Data extract:
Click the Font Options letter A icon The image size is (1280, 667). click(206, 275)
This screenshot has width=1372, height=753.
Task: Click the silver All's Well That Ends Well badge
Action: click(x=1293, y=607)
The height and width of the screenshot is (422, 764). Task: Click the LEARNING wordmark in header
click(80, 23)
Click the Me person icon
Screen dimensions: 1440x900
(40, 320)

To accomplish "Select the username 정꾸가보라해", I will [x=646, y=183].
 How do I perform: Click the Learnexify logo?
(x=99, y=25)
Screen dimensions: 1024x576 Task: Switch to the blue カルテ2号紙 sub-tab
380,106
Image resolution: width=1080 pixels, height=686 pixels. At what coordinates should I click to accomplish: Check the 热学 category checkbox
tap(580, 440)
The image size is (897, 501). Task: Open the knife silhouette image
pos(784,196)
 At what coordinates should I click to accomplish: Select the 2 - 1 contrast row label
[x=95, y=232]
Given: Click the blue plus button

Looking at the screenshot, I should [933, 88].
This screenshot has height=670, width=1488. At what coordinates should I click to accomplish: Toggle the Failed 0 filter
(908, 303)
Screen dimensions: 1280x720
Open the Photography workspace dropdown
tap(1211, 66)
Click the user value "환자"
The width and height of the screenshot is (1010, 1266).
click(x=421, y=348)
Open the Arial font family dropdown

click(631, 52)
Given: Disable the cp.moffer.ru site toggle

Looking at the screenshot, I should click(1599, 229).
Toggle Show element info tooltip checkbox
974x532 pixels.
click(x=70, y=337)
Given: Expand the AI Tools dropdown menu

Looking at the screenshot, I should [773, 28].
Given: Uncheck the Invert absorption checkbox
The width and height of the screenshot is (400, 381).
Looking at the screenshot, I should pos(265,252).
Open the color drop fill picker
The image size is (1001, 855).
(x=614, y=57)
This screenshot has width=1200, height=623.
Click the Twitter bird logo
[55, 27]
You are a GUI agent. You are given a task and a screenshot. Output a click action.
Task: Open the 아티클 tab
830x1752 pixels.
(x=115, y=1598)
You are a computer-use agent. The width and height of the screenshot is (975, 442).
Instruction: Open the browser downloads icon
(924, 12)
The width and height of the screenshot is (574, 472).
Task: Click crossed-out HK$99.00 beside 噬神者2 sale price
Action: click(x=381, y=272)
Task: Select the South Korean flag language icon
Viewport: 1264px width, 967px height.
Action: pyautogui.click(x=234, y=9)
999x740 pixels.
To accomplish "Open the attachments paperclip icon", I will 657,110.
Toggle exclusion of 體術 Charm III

Task brief:
Using the listing above, return word for word each line from the one that has "Task: Open the 아티클 tab" through the one that has "You are a computer-use", and no line outside that range.

Answer box:
Task: Open the 아티클 tab
830x1752 pixels.
(x=115, y=1598)
You are a computer-use agent. The width and height of the screenshot is (975, 442).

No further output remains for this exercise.